--- start RECORDS SHOWN ---
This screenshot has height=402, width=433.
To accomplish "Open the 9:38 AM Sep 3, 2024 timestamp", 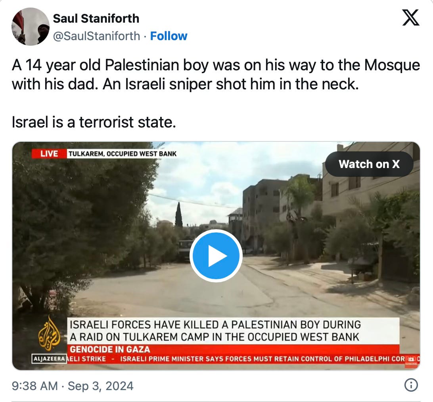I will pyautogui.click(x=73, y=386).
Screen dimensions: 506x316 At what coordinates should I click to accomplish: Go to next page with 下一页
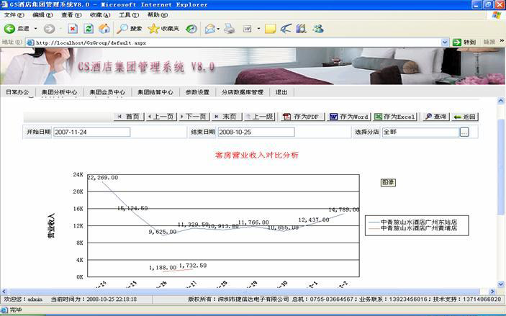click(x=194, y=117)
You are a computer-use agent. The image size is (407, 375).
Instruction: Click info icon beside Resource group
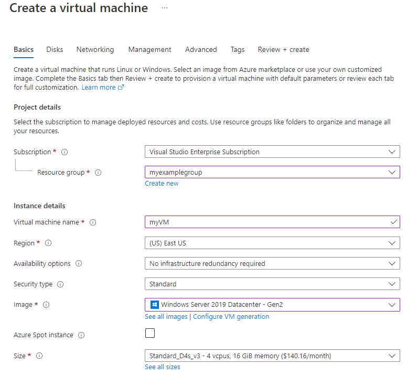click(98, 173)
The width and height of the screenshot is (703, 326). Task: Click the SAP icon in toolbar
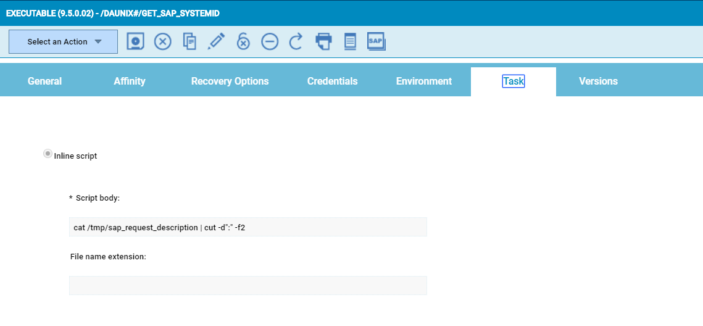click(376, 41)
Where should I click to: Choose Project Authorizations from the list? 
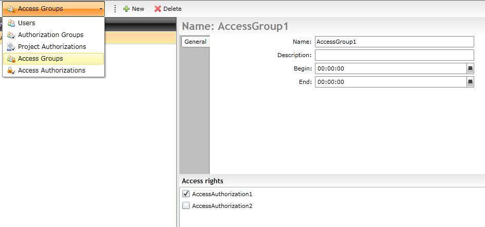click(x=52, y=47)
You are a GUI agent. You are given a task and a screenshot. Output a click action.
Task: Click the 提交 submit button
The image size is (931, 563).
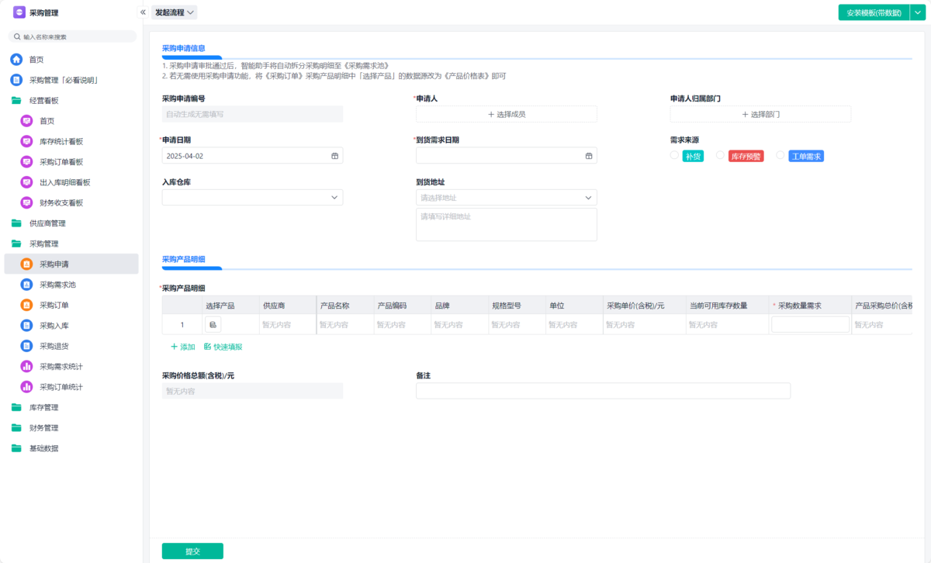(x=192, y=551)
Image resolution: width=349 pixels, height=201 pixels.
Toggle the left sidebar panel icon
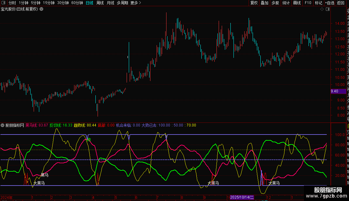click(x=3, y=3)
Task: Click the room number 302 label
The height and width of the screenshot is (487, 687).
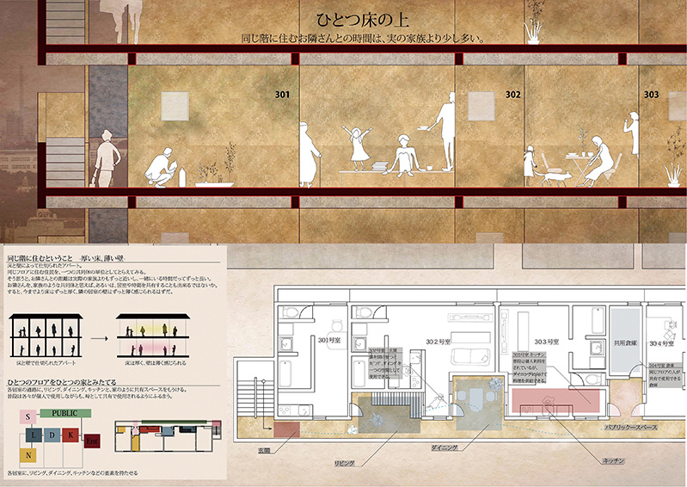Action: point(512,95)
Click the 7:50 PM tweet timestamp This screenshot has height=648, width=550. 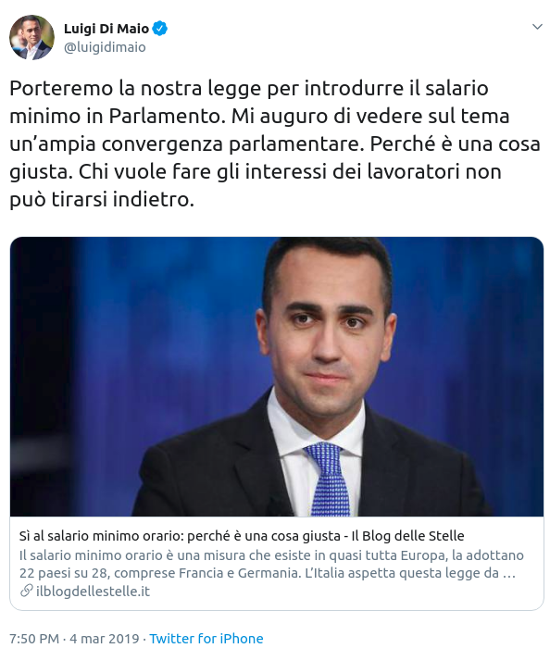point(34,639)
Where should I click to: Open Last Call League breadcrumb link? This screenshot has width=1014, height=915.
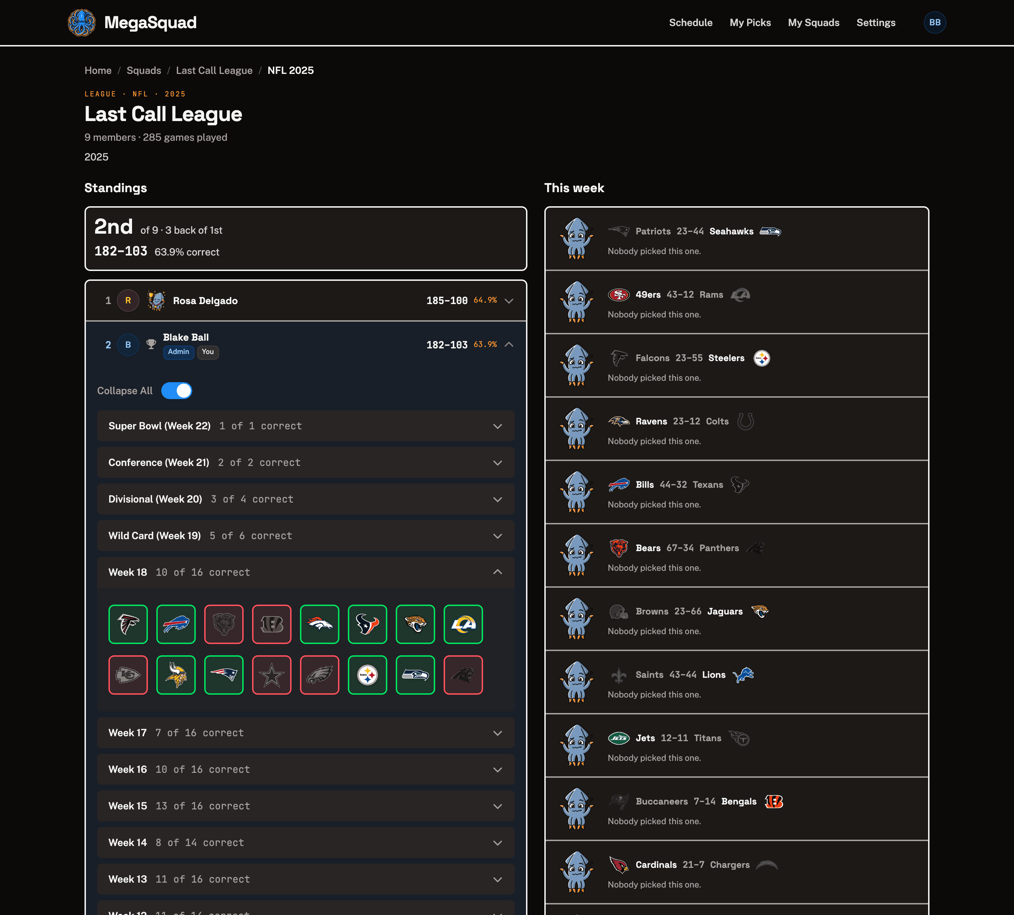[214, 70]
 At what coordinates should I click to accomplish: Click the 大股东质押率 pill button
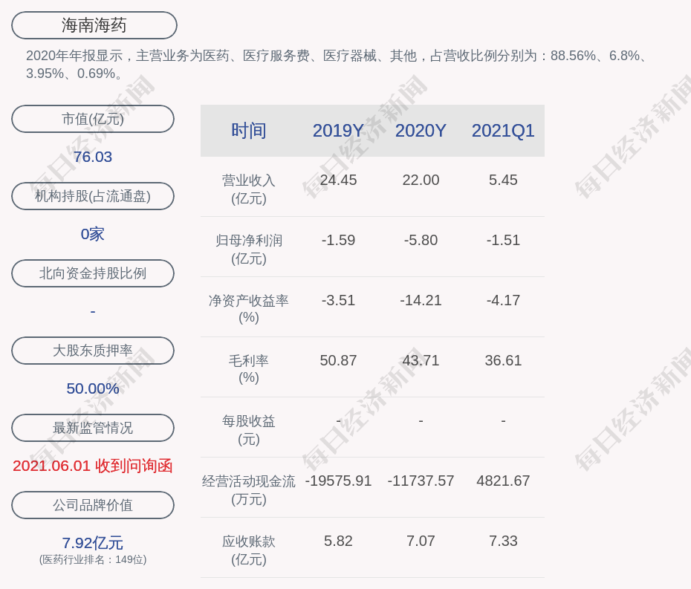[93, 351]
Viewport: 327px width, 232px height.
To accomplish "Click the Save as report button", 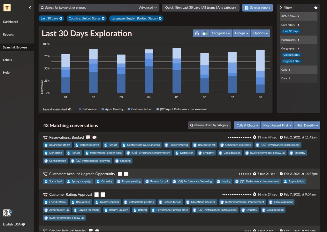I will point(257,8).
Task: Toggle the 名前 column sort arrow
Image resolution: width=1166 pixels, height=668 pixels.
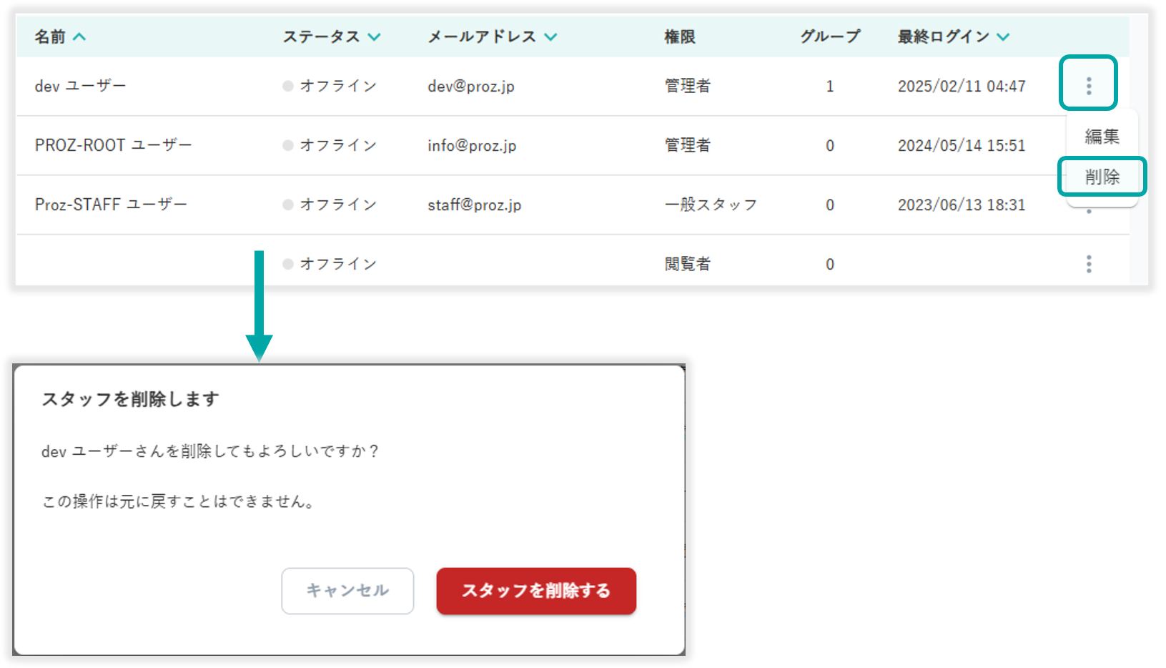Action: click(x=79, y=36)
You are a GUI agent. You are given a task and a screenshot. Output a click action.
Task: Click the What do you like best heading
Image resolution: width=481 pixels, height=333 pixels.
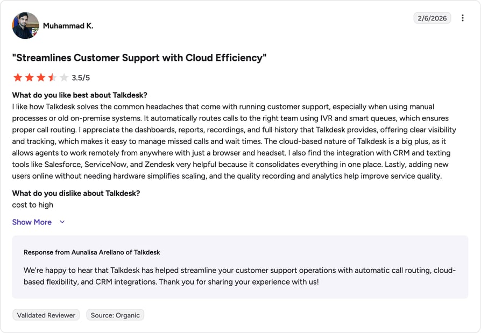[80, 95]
--- end RECORDS SHOWN ---
▶ **YOUR GOAL**: Reproduce everything from the line containing "Task: Toggle the 名前 column sort arrow" down to the end of the records, keeping each line unchanged. Leave the pictures out.

▶ **SOLUTION FOR THIS EXERCISE**:
Task: Toggle the 名前 column sort arrow
Image resolution: width=1166 pixels, height=668 pixels.
Action: click(x=79, y=36)
You are a GUI agent. You are given a task and a screenshot. Output a click action.
Task: Click the What do you like best heading
Image resolution: width=481 pixels, height=333 pixels.
[80, 95]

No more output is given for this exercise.